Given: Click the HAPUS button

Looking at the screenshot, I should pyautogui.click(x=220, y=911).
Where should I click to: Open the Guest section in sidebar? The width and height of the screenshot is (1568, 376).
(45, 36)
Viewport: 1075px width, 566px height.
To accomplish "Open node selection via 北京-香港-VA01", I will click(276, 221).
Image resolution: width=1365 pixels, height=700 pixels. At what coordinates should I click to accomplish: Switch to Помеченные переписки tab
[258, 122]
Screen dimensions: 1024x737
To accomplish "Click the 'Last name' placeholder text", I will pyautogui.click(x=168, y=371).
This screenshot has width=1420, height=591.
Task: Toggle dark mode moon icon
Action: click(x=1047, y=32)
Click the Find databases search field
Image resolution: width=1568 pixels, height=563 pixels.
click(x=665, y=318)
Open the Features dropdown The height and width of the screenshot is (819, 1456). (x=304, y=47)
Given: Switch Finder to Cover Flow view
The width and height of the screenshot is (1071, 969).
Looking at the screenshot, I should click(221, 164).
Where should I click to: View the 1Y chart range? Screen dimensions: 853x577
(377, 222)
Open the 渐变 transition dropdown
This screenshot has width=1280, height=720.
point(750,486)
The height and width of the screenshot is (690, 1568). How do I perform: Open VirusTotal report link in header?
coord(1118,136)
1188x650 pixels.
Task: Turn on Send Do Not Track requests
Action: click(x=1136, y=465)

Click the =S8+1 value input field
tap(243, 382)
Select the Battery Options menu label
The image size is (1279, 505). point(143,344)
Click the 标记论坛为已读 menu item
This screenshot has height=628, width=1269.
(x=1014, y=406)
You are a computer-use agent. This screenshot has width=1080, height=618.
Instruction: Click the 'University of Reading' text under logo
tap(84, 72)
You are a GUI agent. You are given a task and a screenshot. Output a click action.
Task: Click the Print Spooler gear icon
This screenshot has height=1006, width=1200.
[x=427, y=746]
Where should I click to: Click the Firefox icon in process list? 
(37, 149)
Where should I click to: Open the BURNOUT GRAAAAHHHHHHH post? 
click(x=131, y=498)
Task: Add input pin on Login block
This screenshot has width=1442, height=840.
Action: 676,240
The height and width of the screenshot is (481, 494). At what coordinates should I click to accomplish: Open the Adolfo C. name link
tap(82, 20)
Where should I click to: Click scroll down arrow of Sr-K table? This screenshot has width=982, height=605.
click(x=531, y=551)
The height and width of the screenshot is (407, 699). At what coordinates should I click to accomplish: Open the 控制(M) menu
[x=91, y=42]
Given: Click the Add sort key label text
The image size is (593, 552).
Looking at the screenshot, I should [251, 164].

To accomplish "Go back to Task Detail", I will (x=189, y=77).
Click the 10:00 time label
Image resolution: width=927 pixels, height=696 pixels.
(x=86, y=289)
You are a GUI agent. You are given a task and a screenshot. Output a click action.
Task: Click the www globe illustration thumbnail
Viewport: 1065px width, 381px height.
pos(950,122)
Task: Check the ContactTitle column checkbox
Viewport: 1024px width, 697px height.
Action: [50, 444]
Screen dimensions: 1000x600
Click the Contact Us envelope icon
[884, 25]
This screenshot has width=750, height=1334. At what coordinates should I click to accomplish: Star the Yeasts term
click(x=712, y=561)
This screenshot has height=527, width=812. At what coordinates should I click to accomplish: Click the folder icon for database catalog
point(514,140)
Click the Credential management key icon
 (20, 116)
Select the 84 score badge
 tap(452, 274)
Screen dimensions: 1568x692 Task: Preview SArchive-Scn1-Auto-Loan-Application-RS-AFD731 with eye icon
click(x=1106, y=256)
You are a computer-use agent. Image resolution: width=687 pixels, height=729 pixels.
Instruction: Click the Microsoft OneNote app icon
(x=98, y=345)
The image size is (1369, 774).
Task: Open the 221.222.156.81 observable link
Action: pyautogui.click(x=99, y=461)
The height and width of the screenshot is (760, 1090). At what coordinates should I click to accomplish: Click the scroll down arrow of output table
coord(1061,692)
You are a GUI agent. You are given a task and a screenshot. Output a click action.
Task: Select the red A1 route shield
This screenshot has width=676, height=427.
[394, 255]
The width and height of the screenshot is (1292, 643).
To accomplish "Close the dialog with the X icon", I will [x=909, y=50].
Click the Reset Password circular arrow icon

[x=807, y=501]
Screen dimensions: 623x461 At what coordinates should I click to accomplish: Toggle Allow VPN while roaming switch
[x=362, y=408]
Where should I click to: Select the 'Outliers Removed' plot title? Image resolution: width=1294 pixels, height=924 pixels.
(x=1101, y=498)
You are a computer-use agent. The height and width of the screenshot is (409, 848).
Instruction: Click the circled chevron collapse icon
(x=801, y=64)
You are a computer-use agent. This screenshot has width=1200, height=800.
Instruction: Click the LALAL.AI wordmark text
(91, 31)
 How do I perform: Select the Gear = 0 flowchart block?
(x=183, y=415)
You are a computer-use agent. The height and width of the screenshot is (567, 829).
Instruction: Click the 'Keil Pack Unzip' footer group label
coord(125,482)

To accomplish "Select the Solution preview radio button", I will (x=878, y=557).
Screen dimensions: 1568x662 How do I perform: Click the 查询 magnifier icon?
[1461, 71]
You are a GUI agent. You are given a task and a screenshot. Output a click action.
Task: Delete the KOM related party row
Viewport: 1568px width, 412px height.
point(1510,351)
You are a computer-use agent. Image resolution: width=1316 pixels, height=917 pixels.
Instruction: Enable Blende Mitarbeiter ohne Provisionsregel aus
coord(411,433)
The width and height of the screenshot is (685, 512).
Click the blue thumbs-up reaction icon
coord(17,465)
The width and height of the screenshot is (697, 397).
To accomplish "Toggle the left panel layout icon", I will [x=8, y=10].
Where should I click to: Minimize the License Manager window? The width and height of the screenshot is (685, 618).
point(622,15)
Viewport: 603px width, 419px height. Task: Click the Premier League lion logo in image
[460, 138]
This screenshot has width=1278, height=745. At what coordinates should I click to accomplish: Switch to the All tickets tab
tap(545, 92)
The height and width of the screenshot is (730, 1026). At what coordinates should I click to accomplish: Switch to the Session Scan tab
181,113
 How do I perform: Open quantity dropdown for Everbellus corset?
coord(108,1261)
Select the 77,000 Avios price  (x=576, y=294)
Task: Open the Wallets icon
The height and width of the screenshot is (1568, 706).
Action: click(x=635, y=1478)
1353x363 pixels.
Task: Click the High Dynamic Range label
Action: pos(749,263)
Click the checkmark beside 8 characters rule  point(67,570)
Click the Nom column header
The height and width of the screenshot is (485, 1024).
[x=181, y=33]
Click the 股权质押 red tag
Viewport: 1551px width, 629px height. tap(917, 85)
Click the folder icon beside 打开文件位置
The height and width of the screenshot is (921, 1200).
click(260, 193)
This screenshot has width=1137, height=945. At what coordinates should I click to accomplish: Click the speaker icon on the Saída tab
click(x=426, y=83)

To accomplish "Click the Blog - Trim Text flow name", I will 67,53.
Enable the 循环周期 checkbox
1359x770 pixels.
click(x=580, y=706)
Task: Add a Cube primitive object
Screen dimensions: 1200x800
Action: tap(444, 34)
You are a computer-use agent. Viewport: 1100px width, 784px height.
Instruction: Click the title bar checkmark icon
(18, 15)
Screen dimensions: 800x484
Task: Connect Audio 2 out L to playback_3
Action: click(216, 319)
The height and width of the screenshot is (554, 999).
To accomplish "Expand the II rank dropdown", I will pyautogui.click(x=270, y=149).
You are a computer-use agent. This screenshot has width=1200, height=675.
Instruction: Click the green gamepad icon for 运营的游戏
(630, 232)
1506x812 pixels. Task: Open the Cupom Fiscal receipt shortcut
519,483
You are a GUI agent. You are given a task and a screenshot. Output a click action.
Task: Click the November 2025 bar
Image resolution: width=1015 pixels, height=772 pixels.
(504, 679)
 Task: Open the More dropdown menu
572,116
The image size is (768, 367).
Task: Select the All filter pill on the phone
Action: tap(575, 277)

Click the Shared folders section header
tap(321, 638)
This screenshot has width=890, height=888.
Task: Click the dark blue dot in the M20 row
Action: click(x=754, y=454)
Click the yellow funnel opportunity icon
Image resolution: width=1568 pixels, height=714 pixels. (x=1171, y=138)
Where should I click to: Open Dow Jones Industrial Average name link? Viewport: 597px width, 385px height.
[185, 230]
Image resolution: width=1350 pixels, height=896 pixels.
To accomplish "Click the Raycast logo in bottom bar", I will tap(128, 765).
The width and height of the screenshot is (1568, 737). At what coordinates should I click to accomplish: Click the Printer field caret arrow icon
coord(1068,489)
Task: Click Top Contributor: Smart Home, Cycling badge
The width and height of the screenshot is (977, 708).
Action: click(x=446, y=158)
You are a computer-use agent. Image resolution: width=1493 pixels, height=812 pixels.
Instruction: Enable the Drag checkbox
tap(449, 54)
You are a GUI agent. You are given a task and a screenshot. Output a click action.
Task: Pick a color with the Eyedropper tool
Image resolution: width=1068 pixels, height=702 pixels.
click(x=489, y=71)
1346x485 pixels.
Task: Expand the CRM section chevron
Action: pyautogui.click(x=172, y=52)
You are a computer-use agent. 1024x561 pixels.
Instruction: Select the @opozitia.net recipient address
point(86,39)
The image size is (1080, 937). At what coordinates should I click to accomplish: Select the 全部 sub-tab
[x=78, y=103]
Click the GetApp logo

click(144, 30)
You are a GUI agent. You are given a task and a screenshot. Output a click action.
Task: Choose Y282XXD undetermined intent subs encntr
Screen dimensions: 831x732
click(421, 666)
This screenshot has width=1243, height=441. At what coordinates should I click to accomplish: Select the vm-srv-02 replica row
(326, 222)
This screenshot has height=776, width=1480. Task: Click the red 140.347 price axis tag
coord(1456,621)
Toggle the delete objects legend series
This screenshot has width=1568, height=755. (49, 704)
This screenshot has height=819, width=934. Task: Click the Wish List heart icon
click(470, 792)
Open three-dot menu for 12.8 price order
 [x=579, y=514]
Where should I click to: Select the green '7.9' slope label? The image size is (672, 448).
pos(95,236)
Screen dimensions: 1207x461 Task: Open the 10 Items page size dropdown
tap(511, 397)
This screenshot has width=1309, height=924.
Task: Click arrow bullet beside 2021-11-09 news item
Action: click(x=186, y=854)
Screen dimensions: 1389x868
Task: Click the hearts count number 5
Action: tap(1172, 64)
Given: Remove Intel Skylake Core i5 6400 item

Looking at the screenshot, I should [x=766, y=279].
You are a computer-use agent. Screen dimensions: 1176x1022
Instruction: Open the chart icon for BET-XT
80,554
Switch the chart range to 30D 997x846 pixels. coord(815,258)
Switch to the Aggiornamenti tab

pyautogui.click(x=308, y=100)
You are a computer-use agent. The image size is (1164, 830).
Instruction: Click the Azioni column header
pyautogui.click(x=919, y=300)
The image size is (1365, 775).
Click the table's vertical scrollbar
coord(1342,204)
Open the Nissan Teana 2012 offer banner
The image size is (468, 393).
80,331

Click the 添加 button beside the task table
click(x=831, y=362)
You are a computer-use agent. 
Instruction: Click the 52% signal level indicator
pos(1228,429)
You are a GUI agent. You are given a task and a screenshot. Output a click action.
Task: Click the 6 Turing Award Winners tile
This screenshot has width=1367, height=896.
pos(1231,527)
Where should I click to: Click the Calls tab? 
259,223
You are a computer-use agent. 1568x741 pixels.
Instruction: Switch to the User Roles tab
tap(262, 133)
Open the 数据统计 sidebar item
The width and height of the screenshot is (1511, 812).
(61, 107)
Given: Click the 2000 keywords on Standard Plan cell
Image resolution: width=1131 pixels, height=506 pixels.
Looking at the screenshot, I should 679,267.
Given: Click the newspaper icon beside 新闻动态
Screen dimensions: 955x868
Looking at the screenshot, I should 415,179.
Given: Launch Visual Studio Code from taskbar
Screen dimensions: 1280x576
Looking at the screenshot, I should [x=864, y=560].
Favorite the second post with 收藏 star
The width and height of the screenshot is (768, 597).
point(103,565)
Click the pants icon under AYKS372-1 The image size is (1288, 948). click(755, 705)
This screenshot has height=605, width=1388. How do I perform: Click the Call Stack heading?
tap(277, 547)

==*==

* [What to do]: Starting at the line that contains "has width=1200, height=675." and stopping after the line that contains "Task: Click the November 2025 bar", write out every line exactly as it appears above, and no other line.

* [Reply to the exercise]:
You are a computer-use agent. This screenshot has width=1200, height=675.
Instruction: Click the green gamepad icon for 运营的游戏
(630, 232)
1506x812 pixels. Task: Open the Cupom Fiscal receipt shortcut
519,483
You are a GUI agent. You are given a task and a screenshot. Output a click action.
Task: Click the November 2025 bar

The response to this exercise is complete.